School board President Scott Morgan has already mentioned a scenario of closing Wakarusa Valley and Sunset Hill schools for next year, plus closing the East Heights Early Childhood Center and moving those programs in to New York School, which would become a school for students up to second or third grade.

He says board members likely will have to look at a combination of raising the student-teacher ratio and possibly closing schools because of the severity of the state budget crisis. Otherwise many student support services and programs would need to be cut, he said.

“I don’t think this community wants to go there, so the board has to figure out one or the other,” Morgan said.

Budget crisis

Administrators have presented a list of options of $3.6 million in cuts to school programs, district administration and support services like guidance counselors, nurses and librarians.
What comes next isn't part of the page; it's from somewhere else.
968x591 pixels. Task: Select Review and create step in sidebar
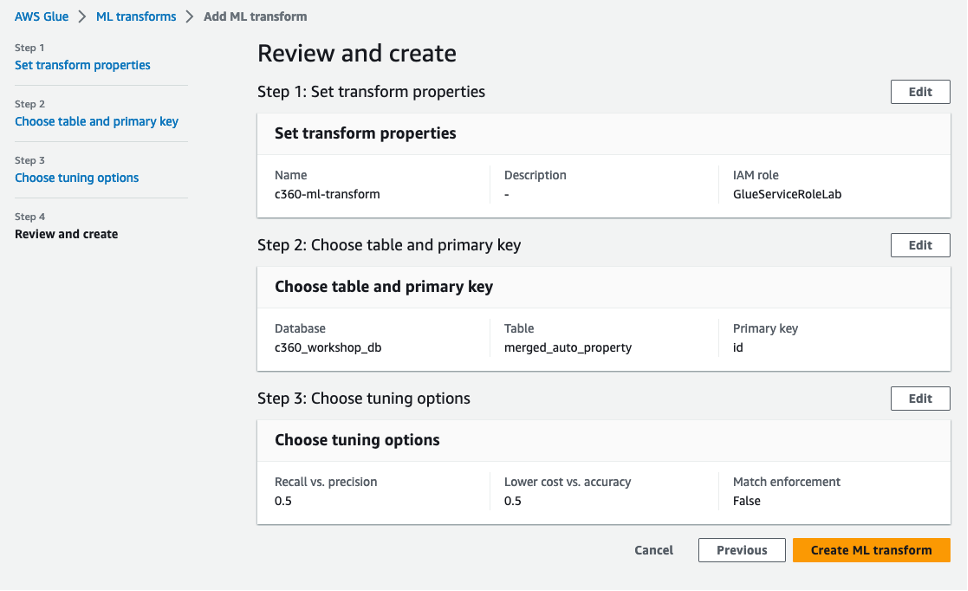[66, 234]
Several groups, including the Wakarusa Valley budget committee and Save Our Neighborhood Schools, want board members to look at deeper administrative cuts and other savings without closing schools or cutting teaching jobs.

Morgan says the district’s expenses in administration are in line with comparable districts and that the board is already considering plenty of administrative cuts anyway.

$5 million budget shortfall

Major savings proposals

• For each closed elementary school, the school district would save $400,000 to $600,000.

• Increasing the student-teacher ratio by one student across the district saves about $1 million and cuts about 20 teaching jobs. At the first increase, retirements would take care of most of the teaching positions no longer needed.

This option would mean larger elementary classes and fewer courses at secondary schools.

• Administrators also have presented a list of about $3.6 million in school program and administrative cuts and ranked them in four tiers.

• Some groups say board members can cut deeper in other areas, like administrative costs, for savings without closing elementary schools or cutting teaching jobs.

• Board members will talk through all of these proposals and try to reach a consensus on cuts at 7 p.m. Monday at district headquarters, 110 McDonald Drive. Public comment will follow the board’s discussion.

Kidder has criticized board members for looking too quickly at one option every time the state begins hurting for money. The district last closed three elementaries, Centennial, Riverside and East Heights — when it was an elementary school — in 2003.

Morgan and board member Mary Loveland lost their re-election bids after that decision.

“They’ve taken the budget crisis and used that to close or consolidate elementary schools, which seems to be a theme for some reason,” Kidder said.

He says the district’s expenses have continued to increase every year since 2003. The district can show savings in certain areas because it got rid of certain costs for running those schools, but overall the district’s spending has increased too rapidly up to its $141 million budget for this year, Kidder said.

Morgan, who along with Loveland won a seat on the board again in 2007, said several other factors are in play, such as increased state aid as a result of a major school finance lawsuit that some school districts pursued.

Morgan said because the district’s budget consists of 85 percent personnel costs, board members have found other ways to spend the money saved on the schools such as adding positions and salaries.

“The proof in the savings is in the fact that (the schools) haven’t reopened,” Morgan said.

Long-term budget issues

During their recent budget forums, board members have heard an outcry against closing any schools.

Other parents have voiced concerns about any increase in the student-teacher ratio having a greater effect on the size of classes in the district’s larger schools, including Quail Run, Sunflower and Langston Hughes. Some of those parents say board members should look at things like boundary changes to spread out class sizes if they don’t close schools.

Critics of closing schools say the district is moving too quickly especially as the board is still considering whether to move ninth-graders to the high schools and sixth-graders into junior high.

Board member Vanessa Sanburn said she would like to make cuts this year without closing schools and then have more community input in the next year to study school reconfiguration and the district’s makeup.

Morgan said a major focus of the discussion will center around whether students are affected more by having fewer support services or being moved to a new school because of a closing.

“That’s a legitimate argument that we need to have as to what helps that kid or hurts that kid more,” Morgan said. “And that’s what the board has to struggle with.”